As we walked to the car, the contractions were pretty close together and reached "grabbing Daniel's arm" intensity. He wanted to turn around and go back up, but I felt too defeated by the situation and we headed home. We laid down for about 20 minutes, me rolling over to grab Daniel's arm every four or so minutes to get through the contractions. Just as I was about to let him know we needed to head back, Anni came upstairs because she couldn't sleep. We chatted a bit, and when I stood up to give her a hug, my water broke (I actually wasn't 100% positive that's what happened, but it was). I made the mistake of telling her we were heading back to the hospital and that Nonna and Papa were already there. I wanted her to know so that when she woke up she wouldn't be afraid if she couldn't find us, but in the end she didn't go back to sleep again that day. 

Things were getting intense enough that we hopped back in the car and headed straight back to the hospital. Walking was quite uncomfortable (no water to cushion things), and when we made it back to the hospital at about 3:30, I had Daniel drop me off instead of walking from the parking lot this time. Getting an epidural quickly was my goal, honestly. I needed a wheelchair this time, and things definitely felt intense as we rolled into a new room with a new nurse (my previous nurse had picked up another patient already). I was a five at that point and employing all the breathing technique I could muster. I had no desire to move or walk (again, I think that cushion of waters makes a big difference in where I wanted to labor) and tried to move the epidural process along. Unfortunately, that requires an IV (that took two hands and two tries), a blood test, and the actual setup of everything the anesthesiologist needs. As he was setting up in the hall, I hit transition. At the time, I just thought I was wussing out, because I thought I must have a long way yet to go, buuuut it just turns out things were moving quickly. The (really lovely, quirky, and kind) anethesologist pretty much only got the needle in, gave me the bolus and then didn't manage to get me hooked up to the rest of the meds because my body was about ready to push. And then it did... without my consent, really. I was able to get out the words, "I feel pushy", before my body started actually pushing, and then all talking was out. I turned on the bed and let my body do its thing. Two pushes in, the nurse took notice, turned to my doctor who was just walking in the door and said, "I think I see a head or maybe a forebag?" He slipped on a glove, glanced over, and caught Jude as I pushed him out on the fourth push. Then that sweet, wiggly boy was up on my chest. He still had the caul over his face, which they pulled off. He settled right in, and because everyone was caught by surprise, even though I hadn't been able to mention it, he was able to keep his cord attached until it finished pulsing. (I think God was watching out for me there, because it was something I really wanted to do this time, but wasn't in the right frame of mind to mention.) That bolus from the epidural kicked in right about time for stitches, which was lovely since that took a little while. 
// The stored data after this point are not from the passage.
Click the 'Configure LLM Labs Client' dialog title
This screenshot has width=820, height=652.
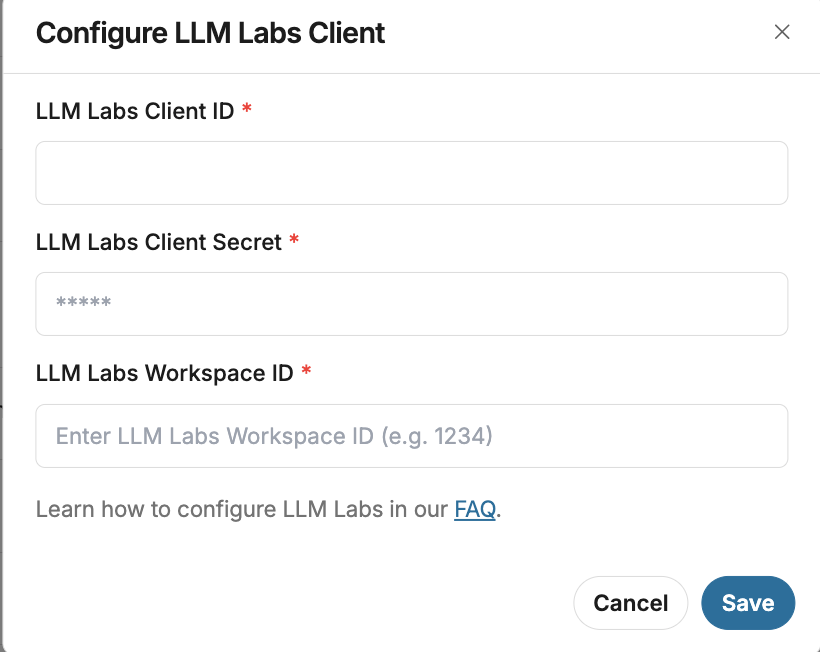pyautogui.click(x=210, y=33)
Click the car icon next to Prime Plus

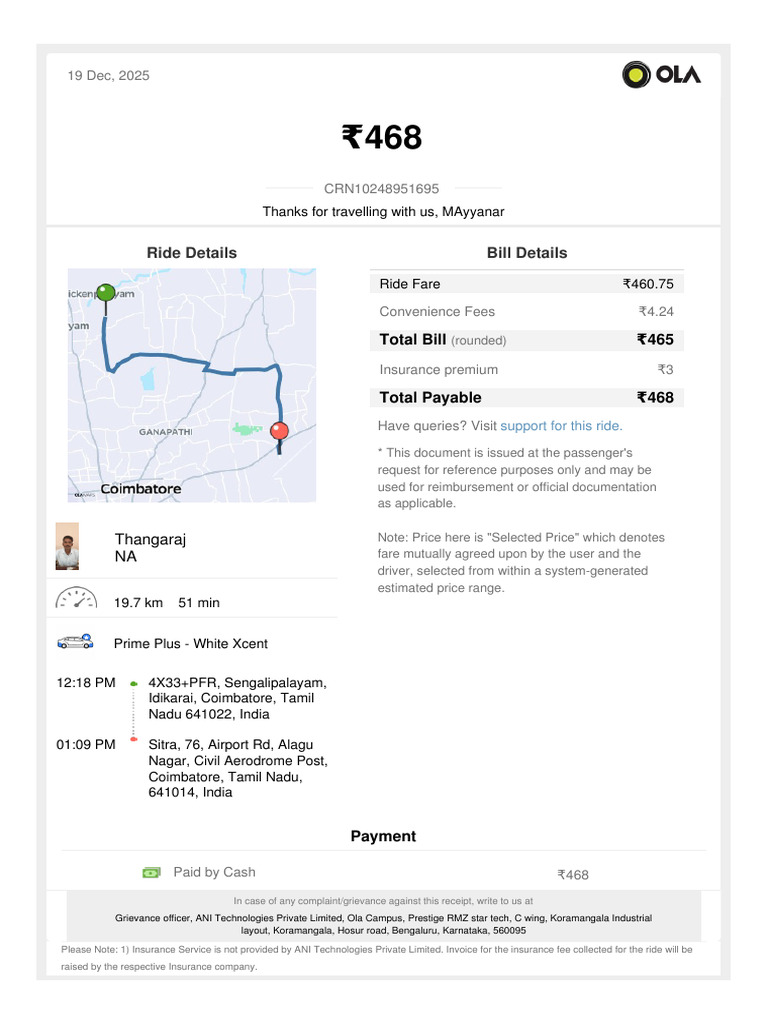point(75,642)
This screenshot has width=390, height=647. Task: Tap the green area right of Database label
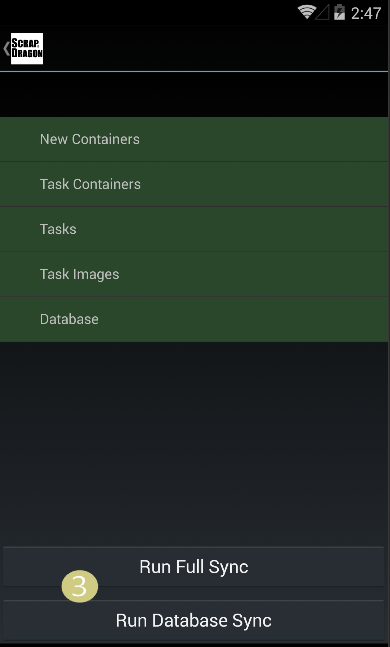click(243, 319)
I couldn't see his whole face as I snuggled him, so I looked up to Daniel and asked him who he looked like (remember, we didn't have a name at this point). He replied, with a smile, "Jude", and he was named. 

Welcome to the world, darling Jude Benedict.
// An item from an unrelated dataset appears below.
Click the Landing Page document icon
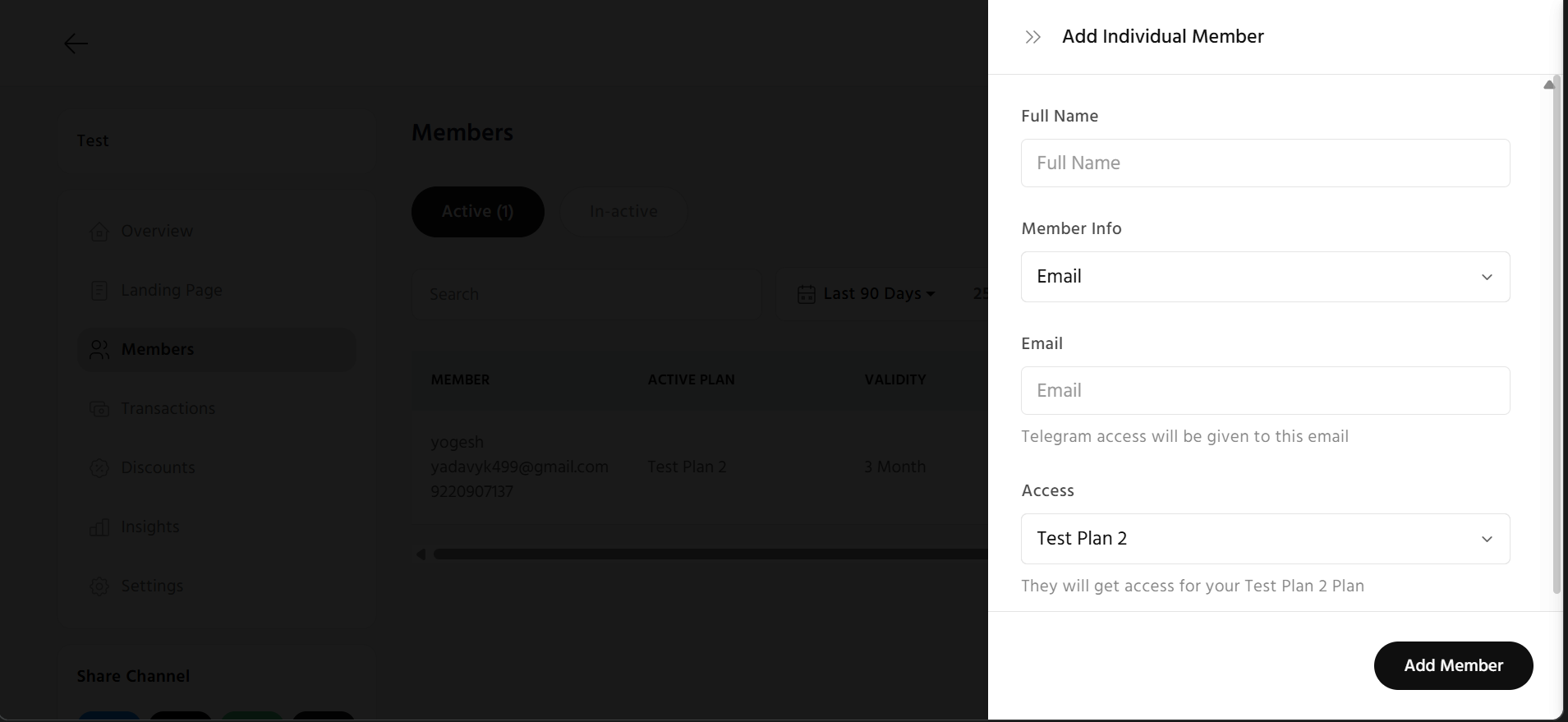Image resolution: width=1568 pixels, height=722 pixels. (99, 291)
Sunday, September 30, 2018

And here he is!



We welcomed the sweetest most serious-faced little boy on the 18th. He is truly a little wonder, and he is overwhelmingly loved by all of us. It took us until his birth to choose a name, and when Daniel declared he looked like a "Jude Benedict" a few minutes after his arrival, I was glad to agree. He loves to snuggle and stare us down quite seriously as he figured the world out. We have gotten a few sweet smiles, and feel so very grateful to get to have him in our lives. 






Monday, February 19, 2018

Why there's no Week 2-6...


I was all gung-ho about doing another Project 365, and then a whole lot of reality, nausea, exhaustion, and excitement that couldn't be translated into creative energy hit, and here we are.